Holy shit. Maybe it’s just the adrenaline from using the Box. Maybe it’s just all the craziness but it hits him like a boulder flung from God’s own slingshot: he misses her, he needs her, he loves her. She’s his Oxy.
Then:
Other Dale closes in.
“Gimme the Box,” Other Dale says.
“Sorry, Other Dale.”
“Other D—dude, you’re Other Dale,” Other Dale says, obviously not getting it. “It’s all a matter of perspect—”
Dale hits Other Dale in the head with the Box.
He doesn’t really intend to do it.
But time is ticking. Stank is on his way.
And Other Dale was kinda pissing him off. So, he hauls back and whacks him across the temple with the corner of the Box. Other Dale drops like a sack of hammers. Just as footsteps manifest outside the door.
The landlord is here.
Dale quickly drags (his own body) Other Dale behind the couch, then vaults it just as Stank begins pounding on the door.
Whump whump whump.
“You owe me, Gilooly. Open this door. Gilooly! Gilooly.”
Dale hurries to the door—
Starts to hear the key in the lock—
He fumbles with the chain, tries to be quiet—
The chain latches just as the door opens.
It jars against it.
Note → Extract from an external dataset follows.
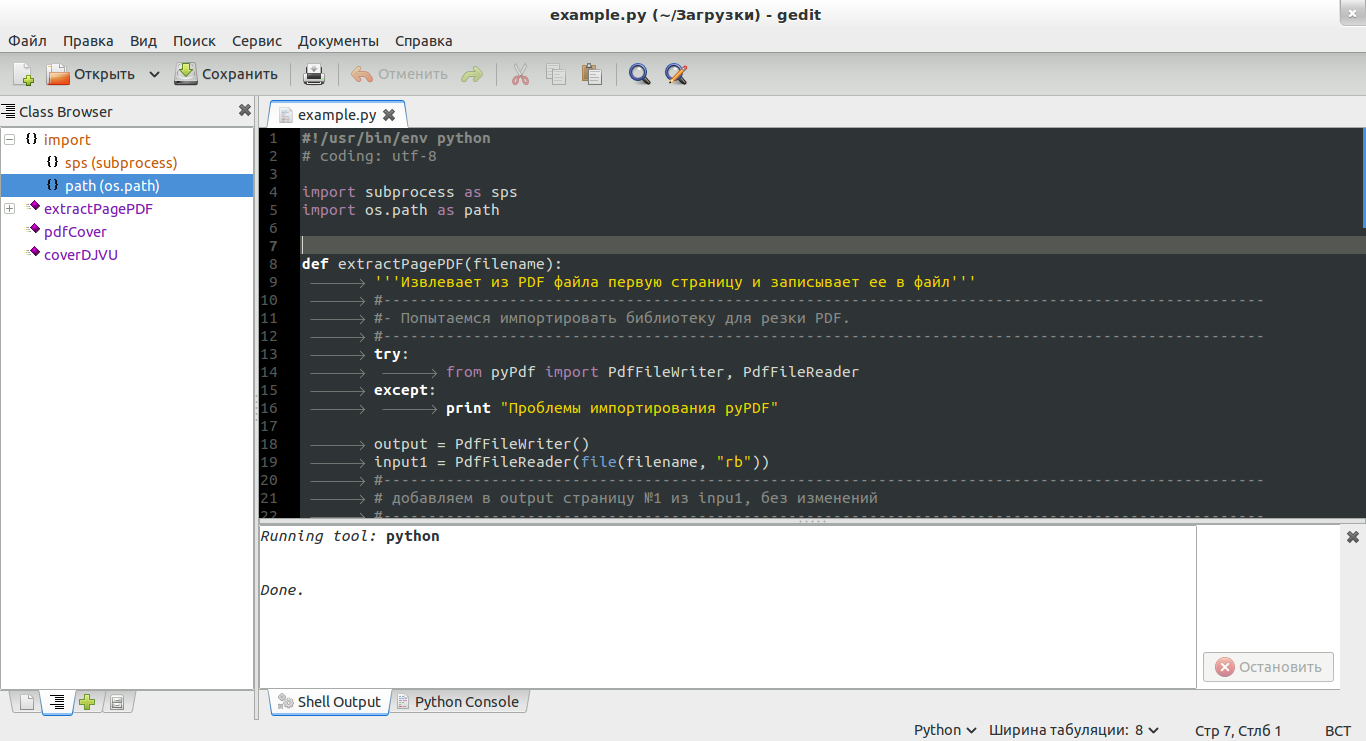1366x741 pixels.
Task: Click the print icon in toolbar
Action: pyautogui.click(x=314, y=74)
Dale hides behind the door so that Stank can’t see him. And the landlord won’t be able to see Other Dale, either, because that body is behind the couch.
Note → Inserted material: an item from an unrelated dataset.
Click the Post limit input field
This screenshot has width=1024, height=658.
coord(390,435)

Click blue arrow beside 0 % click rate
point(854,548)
“Gilooly,” Stank calls in. “You in there, you little cat turd?”
Dale winces. Stifles his breathing.
Moments pass.
“Gilooly?”
Seconds chase other seconds until they circle for a whole minute.
And then, the door gently closes.
Click.
Dale almost hoots like a monkey. He did it! He fixed it. Time has been altered. Things have changed.
And suddenly he sees his future, shining and bright. A future without mistakes. A future with a magical, ten-minute cushion.
A future that will allow him to get Susannah back.